I agree. Keeping the marriage strong can be difficult when children come along because they do require a lot of time and attention and I think when this balance gets totally out of whack, the marriage can suffer. I do think it's important to go on dates and spend time as husband/wife, which sometimes needs to be forced or scheduled until the kids get older. Marriage should be the most important relationship in your life, but to choose 'who' is 'most important' is more difficult to answer. We are the most important influence on the lives of our children and our love for them is unconditional, so the role of a parent is extremely important. But part of raising kids is showing them what a strong marriage looks like, so they will learn and grow from seeing a strong marriage within the home.


----------



## Blanca (Jul 25, 2008)

My mom always put her kids first, before the marriage and before her spouse. I think its one of the big reasons their marriage fell apart. so i agree with snix, marriage and spouse come first then kids.


----------



## broo (Feb 17, 2009)

Putting the marriage first IS putting the kids first. Divorces can absolutely destroy children, and even when they don't that child's risk in every bad factor from not learning to drug use to health problems to getting murdered in an alley goes up by about 300%. 

You are better off locking your child in solitary for six months in Alcatraz than you are not working on your marriage. The damage from divorce is worse than most forms of sexual and physical abuse. The only way to put the kids first is to put the marriage first. Just imagine it this way: If you divorce you are affecting them in a worse way than a child molester would... You are worse than a child molester. 

Always put saving the marriage on the highest order of priority, even if it feels like you are neglecting the kids for a while. Nothing will compare to how neglected they feel after a divorce.


----------



## Jen (Feb 26, 2009)

I truly hate the "spouse vs. kids are more important" debate. Does one really have to be more important than the other? Would a good spouse ever put you in a position to choose one over the other? I can't think of a single circumstance in which that would happen in a good marriage. Kids are totally dependent; a grown spouse is not. Kids require constant attention, teaching, feeding, clothing, changing, watching, and help. Doesn't that inherently make them the more pressing obligation? On the other hand, they learn about relationships from their parents and are best served in a two parent home, so the marriage is incredibly important. They are two sides of one coin; one does not have to be more important than the other.

To the OP, your wife will not say the words, "You are the most important person in my life." Okay, I get where that might make a person a little uncomfortable. However, does she do kind things for you? Consider your feelings? Tell you she loves you? Speak kindly of you? Actions speak louder than words. If she is a good wife, let the fact that she won't say the phrase go.


----------



## GAsoccerman (Mar 24, 2008)

Well I guess I see things differently.

I view marriage as "teamwork, a relationship of love" My wife and I are a team, neither are perfect, somedays are better then others, Somedays she does better then I do, someday I do better then she does.

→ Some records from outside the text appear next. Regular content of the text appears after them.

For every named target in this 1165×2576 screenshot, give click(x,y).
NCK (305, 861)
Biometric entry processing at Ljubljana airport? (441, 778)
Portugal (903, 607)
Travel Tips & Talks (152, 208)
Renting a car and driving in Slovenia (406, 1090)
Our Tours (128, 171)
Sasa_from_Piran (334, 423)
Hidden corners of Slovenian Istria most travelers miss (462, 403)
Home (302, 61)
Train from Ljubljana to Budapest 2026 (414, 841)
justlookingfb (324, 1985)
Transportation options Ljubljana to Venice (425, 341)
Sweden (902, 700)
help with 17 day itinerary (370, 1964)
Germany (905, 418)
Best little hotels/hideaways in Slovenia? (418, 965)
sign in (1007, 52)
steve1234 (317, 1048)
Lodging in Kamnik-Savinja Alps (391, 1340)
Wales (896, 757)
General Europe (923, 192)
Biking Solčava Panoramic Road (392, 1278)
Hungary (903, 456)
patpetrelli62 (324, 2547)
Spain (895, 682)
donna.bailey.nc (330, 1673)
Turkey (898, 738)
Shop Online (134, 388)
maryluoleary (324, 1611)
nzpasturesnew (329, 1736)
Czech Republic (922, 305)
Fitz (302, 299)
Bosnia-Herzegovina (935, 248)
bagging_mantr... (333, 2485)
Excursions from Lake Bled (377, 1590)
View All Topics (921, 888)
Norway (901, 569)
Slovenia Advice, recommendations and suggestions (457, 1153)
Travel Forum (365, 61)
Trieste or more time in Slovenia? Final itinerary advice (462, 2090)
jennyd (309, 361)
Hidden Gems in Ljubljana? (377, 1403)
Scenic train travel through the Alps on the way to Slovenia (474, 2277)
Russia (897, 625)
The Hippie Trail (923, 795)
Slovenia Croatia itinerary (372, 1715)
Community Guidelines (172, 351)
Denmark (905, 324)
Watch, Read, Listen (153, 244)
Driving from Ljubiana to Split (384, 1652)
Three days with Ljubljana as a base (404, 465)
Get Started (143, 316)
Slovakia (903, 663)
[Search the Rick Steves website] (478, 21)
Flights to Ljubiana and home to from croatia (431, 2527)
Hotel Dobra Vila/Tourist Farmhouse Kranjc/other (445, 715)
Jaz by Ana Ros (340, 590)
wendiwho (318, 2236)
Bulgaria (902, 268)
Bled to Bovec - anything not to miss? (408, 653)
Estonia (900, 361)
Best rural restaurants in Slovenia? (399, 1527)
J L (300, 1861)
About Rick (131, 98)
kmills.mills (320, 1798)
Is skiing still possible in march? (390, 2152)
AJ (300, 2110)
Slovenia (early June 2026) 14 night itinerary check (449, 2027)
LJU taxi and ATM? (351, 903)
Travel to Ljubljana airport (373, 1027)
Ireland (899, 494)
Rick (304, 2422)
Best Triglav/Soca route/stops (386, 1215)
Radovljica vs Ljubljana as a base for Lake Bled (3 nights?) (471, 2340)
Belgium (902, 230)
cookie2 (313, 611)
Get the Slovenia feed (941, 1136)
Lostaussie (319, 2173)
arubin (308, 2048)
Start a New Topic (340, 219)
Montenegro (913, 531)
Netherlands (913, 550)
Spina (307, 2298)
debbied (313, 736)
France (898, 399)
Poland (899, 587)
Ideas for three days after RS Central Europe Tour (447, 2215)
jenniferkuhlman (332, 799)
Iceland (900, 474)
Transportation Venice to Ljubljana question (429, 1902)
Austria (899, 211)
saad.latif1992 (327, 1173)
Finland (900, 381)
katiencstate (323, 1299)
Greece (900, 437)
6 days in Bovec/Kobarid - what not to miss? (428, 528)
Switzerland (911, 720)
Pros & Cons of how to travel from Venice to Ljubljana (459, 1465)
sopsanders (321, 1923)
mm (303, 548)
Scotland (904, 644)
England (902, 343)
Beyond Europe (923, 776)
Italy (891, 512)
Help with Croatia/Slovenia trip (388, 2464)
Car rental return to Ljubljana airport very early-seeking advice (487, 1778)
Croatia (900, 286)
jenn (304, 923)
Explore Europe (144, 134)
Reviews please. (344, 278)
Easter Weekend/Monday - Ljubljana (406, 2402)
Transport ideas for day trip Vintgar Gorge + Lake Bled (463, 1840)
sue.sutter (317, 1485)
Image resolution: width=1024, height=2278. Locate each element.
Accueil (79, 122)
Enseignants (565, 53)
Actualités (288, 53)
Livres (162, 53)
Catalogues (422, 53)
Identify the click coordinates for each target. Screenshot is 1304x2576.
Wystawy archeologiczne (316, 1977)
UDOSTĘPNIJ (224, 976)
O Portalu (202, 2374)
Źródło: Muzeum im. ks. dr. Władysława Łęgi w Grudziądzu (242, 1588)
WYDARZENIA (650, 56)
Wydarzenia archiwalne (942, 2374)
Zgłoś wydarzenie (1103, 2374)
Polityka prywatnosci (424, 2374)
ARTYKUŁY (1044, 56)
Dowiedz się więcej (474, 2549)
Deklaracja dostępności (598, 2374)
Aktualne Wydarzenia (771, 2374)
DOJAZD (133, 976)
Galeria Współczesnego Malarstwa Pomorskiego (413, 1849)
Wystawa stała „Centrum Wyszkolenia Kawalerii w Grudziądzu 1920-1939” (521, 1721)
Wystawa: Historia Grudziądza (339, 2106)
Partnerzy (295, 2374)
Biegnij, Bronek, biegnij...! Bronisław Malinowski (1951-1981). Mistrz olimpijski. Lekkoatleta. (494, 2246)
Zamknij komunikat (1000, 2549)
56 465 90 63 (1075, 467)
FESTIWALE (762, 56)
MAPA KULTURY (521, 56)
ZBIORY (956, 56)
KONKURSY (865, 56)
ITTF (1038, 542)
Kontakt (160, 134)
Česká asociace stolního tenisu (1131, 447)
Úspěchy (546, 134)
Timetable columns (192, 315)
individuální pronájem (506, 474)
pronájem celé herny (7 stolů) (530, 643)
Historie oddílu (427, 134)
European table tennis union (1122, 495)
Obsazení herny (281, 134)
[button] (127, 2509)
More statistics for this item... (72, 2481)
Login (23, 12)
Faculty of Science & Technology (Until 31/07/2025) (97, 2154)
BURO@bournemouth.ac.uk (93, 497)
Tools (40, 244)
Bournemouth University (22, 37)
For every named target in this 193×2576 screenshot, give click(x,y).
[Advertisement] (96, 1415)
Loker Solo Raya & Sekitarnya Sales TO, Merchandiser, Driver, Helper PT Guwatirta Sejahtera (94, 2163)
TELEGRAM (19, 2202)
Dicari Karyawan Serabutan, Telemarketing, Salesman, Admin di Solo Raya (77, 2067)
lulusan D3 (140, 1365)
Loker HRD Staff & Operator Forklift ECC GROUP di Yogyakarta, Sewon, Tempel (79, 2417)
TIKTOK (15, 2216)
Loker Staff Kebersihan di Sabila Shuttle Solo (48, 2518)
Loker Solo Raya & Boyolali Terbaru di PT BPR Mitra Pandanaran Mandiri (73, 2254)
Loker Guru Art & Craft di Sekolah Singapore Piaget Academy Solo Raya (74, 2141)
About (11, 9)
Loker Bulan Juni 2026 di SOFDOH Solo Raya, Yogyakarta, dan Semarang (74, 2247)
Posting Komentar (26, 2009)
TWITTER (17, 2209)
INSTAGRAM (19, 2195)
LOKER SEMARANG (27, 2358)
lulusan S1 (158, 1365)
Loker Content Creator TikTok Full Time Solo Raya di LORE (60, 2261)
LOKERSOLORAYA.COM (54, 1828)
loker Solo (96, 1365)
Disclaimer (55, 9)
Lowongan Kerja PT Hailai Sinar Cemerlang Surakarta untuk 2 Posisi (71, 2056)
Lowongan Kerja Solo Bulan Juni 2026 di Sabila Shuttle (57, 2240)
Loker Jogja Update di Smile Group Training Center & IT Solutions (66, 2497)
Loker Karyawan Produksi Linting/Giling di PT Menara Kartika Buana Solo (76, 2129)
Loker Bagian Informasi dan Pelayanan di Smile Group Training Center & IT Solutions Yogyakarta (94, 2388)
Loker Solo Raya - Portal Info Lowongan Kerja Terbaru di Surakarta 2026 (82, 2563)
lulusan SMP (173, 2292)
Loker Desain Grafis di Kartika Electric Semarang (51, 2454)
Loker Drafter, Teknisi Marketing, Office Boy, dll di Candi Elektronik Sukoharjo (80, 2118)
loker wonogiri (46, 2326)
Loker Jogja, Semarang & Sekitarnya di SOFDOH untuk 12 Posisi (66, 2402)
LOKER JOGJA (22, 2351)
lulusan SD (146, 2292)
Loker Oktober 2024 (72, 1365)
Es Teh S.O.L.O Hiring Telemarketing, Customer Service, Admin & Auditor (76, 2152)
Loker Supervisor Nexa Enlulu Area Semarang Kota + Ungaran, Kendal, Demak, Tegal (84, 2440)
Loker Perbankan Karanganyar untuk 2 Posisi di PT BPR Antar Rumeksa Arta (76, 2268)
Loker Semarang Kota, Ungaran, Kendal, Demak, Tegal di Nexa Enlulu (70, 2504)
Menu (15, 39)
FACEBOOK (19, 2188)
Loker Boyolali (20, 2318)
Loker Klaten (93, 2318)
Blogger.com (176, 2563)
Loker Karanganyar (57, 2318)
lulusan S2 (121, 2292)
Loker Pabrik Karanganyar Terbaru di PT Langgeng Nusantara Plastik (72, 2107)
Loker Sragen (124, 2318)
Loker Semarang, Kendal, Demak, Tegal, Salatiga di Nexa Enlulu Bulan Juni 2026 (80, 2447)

But our Children come first. Everything we have and do is about our children, Our Careers are adjusted to their needs, we have two baseball teams, I coach Soccer, we run Girl scouts out of our house, any given weekend the whole neighborhood "clan" is at our hosue, about 12 kids.

I guess we had build a solid foundation that we do not need to be re-enforced. We work things out, we each work on things to help the other one out. I understand "who she is" without trying to change her, and SHE does not try and change me. we work off each others strength and weaknesses.

We do it for our children and our family.

For me, and I am sure for my wife, the children come first.


----------